Supplied passage.
FIG. 16 is a cross-sectional view showing one embodiment of the
plasma reactor according to the present invention along a plane
perpendicular to the surface of a unit electrode forming a plasma
generating electrode, and FIG. 17 is a cross-sectional view along
the line A-A shown in FIG. 16.
[0081] As shown in FIGS. 16 and 17, a plasma reactor 21 according
to this embodiment includes one embodiment (plasma generating
electrode 1) of the plasma generating electrode according to the
first invention as shown in FIG. 1, and a casing 22 having a
passage (gas passage 23) for a gas containing a specific component
formed therein, wherein, when the gas is introduced into the gas
passage 23 of the casing 22, the specific component contained in
the gas can be reacted using plasma generated by the plasma
generating electrode 1. The plasma reactor 21 according to this
embodiment may be suitably used as an exhaust gas processing device
or an ozonizer which produces ozone by reacting oxygen in the air,
for example. As shown in FIG. 1, in the plasma generating electrode
1 used for the plasma reactor 21 according to this embodiment, at
least one of the opposing unit electrodes 2 includes the
sheet-shaped ceramic dielectric 3 and the conductive film 4
disposed in the ceramic dielectric 3 and partially extending on the
surface of the ceramic dielectric 3 opposite to the other unit
electrode 2 on the end of the ceramic dielectric 3, and the
conductive terminal 5 is electrically connected with the conductive
film 4 disposed on the surface of the ceramic dielectric 3 opposite
to the other unit electrode 2 on the end of the ceramic dielectric
3, as described above. Therefore, the connection area of the
conductive terminal 5 can be increased, whereby simple and reliable
electrical connection can be achieved. Therefore, the plasma
reactor 21 shown in FIGS. 16 and 17 can stably generate uniform
plasma.

Supplied information.
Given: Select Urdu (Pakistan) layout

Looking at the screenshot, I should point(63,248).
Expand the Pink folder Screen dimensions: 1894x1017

Jobs.
[a] Return the part of the plasma reactor passage that starts at the words "FIG. 16 is a" and ends after the words "in FIG. 16.".
[b] Answer these questions from the plasma reactor passage:
(i) Along which line is the cross-sectional view in FIG. 17 taken?
(ii) What two uses does the plasma reactor passage suggest for plasma reactor 21?
(iii) With what is the conductive terminal 5 electrically connected?
The lines have no connection to the plasma reactor passage.

Written responses.
[a]
FIG. 16 is a cross-sectional view showing one embodiment of the
plasma reactor according to the present invention along a plane
perpendicular to the surface of a unit electrode forming a plasma
generating electrode, and FIG. 17 is a cross-sectional view along
the line A-A shown in FIG. 16.

[b]
(i) The line A-A shown in FIG. 16.
(ii) An exhaust gas processing device, or an ozonizer that produces ozone by reacting oxygen in the air.
(iii) The conductive film 4 disposed on the surface of the ceramic dielectric 3 opposite the other unit electrode 2, on the end of the ceramic dielectric 3.